[Excerpts from a dataset]
==========
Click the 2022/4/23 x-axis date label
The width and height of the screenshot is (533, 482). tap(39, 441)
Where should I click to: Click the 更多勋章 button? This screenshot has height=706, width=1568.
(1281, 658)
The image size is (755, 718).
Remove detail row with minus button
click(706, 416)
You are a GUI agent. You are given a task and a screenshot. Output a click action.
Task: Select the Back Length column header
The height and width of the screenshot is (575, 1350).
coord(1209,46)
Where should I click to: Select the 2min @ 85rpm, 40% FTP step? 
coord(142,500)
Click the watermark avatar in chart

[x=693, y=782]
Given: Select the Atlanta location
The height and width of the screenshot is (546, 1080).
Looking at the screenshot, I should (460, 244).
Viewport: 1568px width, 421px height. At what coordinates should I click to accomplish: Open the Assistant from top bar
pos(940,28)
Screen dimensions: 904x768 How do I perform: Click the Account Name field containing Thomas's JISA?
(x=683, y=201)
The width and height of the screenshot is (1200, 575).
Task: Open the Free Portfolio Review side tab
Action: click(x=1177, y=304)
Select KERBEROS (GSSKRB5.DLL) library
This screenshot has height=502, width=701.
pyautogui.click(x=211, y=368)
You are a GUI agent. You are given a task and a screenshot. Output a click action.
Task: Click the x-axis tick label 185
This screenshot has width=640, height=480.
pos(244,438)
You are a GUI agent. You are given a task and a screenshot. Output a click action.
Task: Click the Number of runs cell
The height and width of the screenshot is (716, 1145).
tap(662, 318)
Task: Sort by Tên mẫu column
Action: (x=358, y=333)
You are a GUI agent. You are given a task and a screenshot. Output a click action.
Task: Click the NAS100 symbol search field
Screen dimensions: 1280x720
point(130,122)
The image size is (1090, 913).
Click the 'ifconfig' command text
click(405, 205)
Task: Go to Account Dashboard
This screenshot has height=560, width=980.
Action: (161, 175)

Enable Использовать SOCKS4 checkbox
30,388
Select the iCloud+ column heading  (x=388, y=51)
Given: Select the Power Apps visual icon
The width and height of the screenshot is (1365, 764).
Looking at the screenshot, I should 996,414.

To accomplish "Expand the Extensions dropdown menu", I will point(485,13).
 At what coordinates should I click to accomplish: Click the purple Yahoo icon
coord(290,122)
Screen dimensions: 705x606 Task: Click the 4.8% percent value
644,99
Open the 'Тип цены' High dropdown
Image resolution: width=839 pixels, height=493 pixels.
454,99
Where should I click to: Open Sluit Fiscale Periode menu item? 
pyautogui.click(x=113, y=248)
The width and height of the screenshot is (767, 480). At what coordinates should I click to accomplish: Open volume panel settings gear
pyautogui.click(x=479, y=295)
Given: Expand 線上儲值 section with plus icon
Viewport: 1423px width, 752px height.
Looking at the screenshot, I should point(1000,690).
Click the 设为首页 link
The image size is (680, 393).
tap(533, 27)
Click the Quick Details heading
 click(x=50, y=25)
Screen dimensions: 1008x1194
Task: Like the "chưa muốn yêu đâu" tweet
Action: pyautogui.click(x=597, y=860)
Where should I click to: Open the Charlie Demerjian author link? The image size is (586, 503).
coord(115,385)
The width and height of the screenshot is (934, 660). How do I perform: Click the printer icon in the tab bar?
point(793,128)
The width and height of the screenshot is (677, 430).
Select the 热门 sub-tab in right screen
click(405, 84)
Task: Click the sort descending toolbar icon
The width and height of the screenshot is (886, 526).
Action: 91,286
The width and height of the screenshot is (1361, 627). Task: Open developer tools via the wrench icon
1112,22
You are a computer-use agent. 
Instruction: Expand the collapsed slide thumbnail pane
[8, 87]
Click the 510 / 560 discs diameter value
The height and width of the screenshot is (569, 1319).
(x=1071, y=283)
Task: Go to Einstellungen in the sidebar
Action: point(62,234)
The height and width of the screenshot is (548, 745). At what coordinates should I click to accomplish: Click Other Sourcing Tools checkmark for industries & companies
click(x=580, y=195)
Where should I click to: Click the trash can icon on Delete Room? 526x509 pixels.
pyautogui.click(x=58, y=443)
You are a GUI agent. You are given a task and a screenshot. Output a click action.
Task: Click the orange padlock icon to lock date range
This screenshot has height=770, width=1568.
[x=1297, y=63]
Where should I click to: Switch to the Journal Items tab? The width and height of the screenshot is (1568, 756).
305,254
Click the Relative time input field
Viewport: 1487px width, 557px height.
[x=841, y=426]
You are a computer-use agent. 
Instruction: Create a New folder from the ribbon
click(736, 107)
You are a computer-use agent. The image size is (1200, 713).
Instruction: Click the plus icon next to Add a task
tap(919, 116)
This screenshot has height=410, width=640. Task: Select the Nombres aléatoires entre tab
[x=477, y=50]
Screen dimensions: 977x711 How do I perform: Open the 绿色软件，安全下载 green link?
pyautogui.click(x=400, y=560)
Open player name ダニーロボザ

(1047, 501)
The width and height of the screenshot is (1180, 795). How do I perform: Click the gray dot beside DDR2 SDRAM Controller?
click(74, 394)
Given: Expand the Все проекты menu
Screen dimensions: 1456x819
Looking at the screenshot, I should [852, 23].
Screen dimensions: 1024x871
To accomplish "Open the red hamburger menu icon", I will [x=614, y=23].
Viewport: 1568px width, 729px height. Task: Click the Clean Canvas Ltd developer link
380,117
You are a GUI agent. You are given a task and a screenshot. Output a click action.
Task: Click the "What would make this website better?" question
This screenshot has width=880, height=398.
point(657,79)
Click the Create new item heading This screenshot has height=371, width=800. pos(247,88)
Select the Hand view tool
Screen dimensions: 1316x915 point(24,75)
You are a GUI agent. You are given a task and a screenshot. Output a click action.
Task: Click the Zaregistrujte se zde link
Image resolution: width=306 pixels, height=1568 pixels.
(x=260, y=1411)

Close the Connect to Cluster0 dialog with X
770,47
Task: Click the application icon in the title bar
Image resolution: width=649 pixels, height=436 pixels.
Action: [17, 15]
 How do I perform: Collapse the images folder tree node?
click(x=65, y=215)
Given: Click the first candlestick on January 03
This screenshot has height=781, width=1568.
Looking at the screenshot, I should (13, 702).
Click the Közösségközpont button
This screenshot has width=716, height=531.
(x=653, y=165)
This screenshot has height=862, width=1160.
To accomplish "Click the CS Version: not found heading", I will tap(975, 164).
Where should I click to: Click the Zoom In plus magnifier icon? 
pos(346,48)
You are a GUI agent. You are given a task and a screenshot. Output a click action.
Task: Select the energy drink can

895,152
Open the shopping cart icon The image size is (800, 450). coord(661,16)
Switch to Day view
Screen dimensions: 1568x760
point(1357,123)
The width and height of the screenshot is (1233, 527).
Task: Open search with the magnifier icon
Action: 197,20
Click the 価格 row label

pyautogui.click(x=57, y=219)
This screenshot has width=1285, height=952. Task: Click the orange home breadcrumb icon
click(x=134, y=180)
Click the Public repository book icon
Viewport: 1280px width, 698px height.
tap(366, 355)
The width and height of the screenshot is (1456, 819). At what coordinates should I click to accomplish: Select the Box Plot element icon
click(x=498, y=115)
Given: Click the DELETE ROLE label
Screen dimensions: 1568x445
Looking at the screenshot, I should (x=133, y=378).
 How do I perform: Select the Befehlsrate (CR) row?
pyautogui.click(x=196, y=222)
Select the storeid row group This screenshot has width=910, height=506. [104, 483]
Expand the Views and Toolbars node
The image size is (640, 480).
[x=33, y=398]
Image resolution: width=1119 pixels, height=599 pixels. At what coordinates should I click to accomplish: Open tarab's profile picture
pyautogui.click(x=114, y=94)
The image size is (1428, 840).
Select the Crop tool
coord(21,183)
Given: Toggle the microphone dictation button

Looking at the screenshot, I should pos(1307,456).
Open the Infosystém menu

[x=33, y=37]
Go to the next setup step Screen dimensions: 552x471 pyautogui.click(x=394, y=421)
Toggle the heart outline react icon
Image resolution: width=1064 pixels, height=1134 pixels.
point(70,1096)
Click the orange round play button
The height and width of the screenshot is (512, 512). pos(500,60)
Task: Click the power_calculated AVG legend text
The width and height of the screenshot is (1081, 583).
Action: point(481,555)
==========
→ Instructions for the task
What is the number of lines above that contain the string "will"? Answer with that number only.

→ Worked solution
3